Don't use computer vision

It’s not just the Rest of the World. I’m constantly seeing computer vision IDs here in the Southeastern United States of species that don’t occur in the USA at all. Just the other day, I found computer vision identifying a beetle grub as a species endemic to New Zealand (an ID the user accepted without question).

Perhaps this would be worth the developers’ consideration: excluding computer vision suggestions that are more than x kilometers out of range. iNat has range information for all taxa, so if the computer vision’s suggestion would be far out of range, it could be dropped from the list of suggestions or bumped up a taxonomic level before being suggested.

I’ve seen the tag-teamers too. But I’m more concerned about people who blindly agree with expert IDs on their observations, enabling the observation to go to Research Grade on the strength of one person’s say-so.
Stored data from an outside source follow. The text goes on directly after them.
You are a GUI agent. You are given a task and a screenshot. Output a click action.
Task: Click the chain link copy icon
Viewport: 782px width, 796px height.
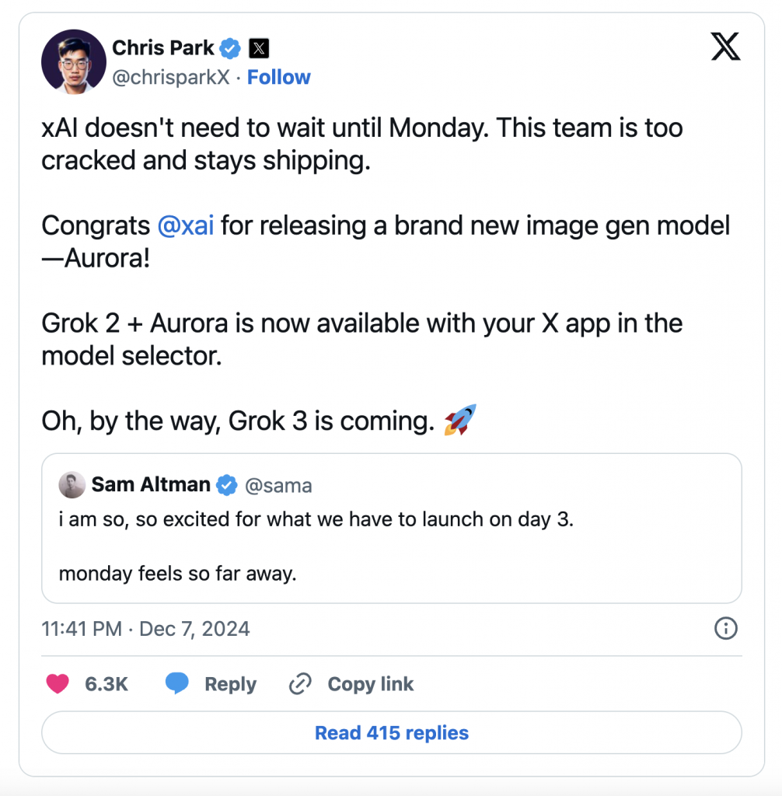point(300,684)
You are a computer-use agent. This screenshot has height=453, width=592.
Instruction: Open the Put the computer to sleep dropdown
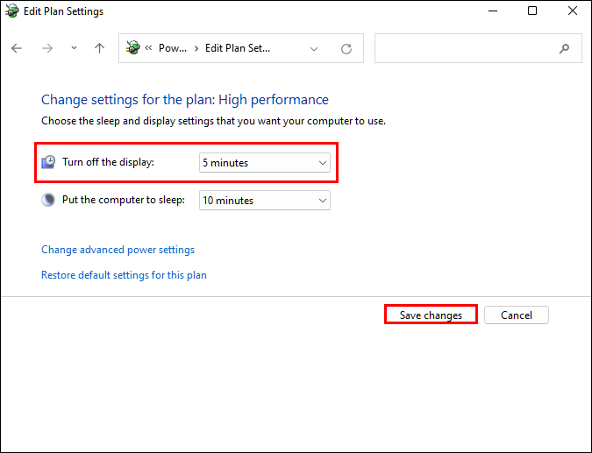[265, 201]
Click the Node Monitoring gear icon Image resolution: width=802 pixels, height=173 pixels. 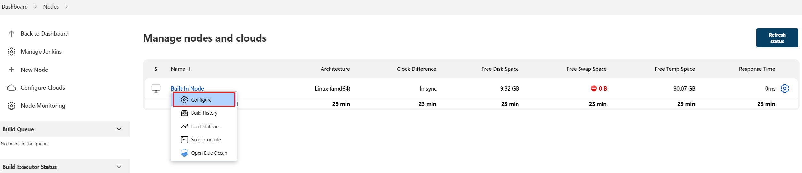(12, 106)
That seems to be a pervasive problem.

10 Likes

Oh yes that is indeed correct. There are many observations though that have location data but are given ID suggestions of a species not from that area. My guess is that there was not enough research grade taxons for that particular location so it then looked at research grade photos from elsewhere.

2 Likes

Even if you do that, though (I geotag all my photos before upload), iNat still provides out-of-range suggestions. It just flags the “in-range” suggestions as “seen nearby.” I don’t think that’s a strong enough way of noting which suggestions are range-appropriate and which are not.

8 Likes

I think we are overlooking the consequences of not having AI helping suggest IDs - thousands of identifications that just say “Life”. The AI does narrow it down to the right order or family generally and that attracts the attention of reviewers.

Maybe we could change the app so that it won’t make a suggestion until after a location is entered?

9 Likes

Also people do check what AI suggests and sometimes pick the 4th or more down the list suggestion, while the first was the right one. I believe that adding more words before the first, general suggestion, can help with it, like “it’s ok to make a general id” or “general is better than wrong”, something like that.

7 Likes

I agree there are issues here that would be great to address sooner rather than later!

I think long term, the AI will win out of course…and win over even those who are currently rebuffing it, but short term, it would be good not to waste experts time or to put them off contributing.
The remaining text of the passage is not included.